Directors and executives in the spotlight

There are three jobs you don't want: prime minister of Australia, and director or senior executive of an Australian public company. While the job churn and media focus is tough for the titular leader of Australia, you have more chance of going to jail, seeing bad photos of yourself and your family in the paper and your children copping a hard time at school if you're a member of a board or the top team. That's not how it was meant to be.

The listed public company structure is now 416 years old. It was founded when the hot technologies were the slide ruler, the pocket watch and the reflecting telescope, and the best pieces of communication infrastructure were the horse and boat, so it's worth asking if the public company is past its use by date. Not that the Dutch East India Company wasn't the buy of the decade in the 1600s - at one stage its shares were up 3000 per cent on its IPO and it paid dividends of up to 63 per cent. Plus, the world's first multinational knew how to fix competitors: two years after listing, its employees found 10 Englishmen from a rival company trying to take business from them so they beheaded them.

The listed public company was created to raise capital.

Two hundred years later, the creation of the limited company meant shareholders didn't risk losing all their personal assets or heading into debtors' prison if a company went belly-up. This combination of access to capital and limited risk fuelled global industrial growth and the occasional stockmarket crash.

In 2018, shareholders are relatively safe from prosecution and persecution; directors and executives are not so lucky.

Elmer Funke Kupper, former CEO of Tabcorp, became chief executive of ASX in 2011, remaining on the board of Tabcorp. In 2016, the AFP began an investigation into an issue at Tabcorp.

At Tabcorp and ASX, Funke Kupper created serious value for shareholders. On news of the investigation, he did the right thing and stepped down from both positions, while denying any wrongdoing. The media stalked him at home and his face was all over the news. That was more than two years ago and it is understood that the AFP still hasn't contacted him.

In June this year, the ACCC laid criminal charges against the ANZ, Citigroup, Deutsche Bank and six senior executives. The banking royal commission has accused NAB and CBA of possible criminal offences. If it's not criminal charges, then it's being treated like a criminal at a royal commission or a senate inquiry, or directors' private lives being given the sort of attention normally reserved for deviant celebrities. The idea that directors and executives might sometimes need to be sent to the slammer is only new to those who don't know our business history.

Remember the collapses of companies such as Adelaide Steamship, Bond Corporation and Bond Brewing; all three major commercial television networks; Budget; Fairfax; Pyramid; Tricontinental; Partnership Pacific; Elders Finance; State Bank of Victoria and the State Bank of South Australia? Justice John Mansfield led the royal commission into the State Bank collapse.

As Dr Greg McCarthy says, "in his report Mansfield focused on the legal basis for mounting prosecutions against members of the board and some of the managers, whose decisions could provide the basis for either civil or criminal prosecutions so as to get some of the money back". Trevor Sykes summed it up in his 1994 book The Bold Riders: "Never before in Australian history had so much money been channelled by so many people incompetent to lend it into the hands of so many people incompetent to manage it."

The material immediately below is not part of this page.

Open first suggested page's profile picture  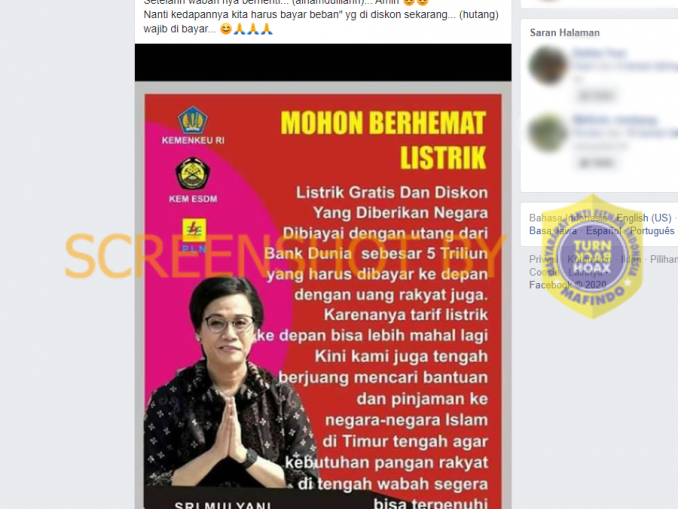click(548, 65)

In 2018, you don't need to be listed to raise capital; there's a flood of it looking for a home, and that home is increasingly not publicly listed companies. The smart money is going into private equity, along with some of the smartest people. And a lot of the smartest people like focusing on performance rather than ever-expanding governance requirements. At the end of last year, 3600 companies were listed on US stock exchanges - just over half the number there were in 1997. Of the top 50 ASX companies in 1980, only 10 are listed today. Thirty-four were taken over and six have underperformed.

As Justice Michael Kirby said 20 years ago: "Where is the modern equivalent of the legal imagination that gave birth to the highly successful idea of the limited liability company?

On the brink of a new millennium, we should be thinking creatively about the ways in which the law can facilitate economic development, and not simply coerce, regulate and control its occasional errors and ugly manifestations.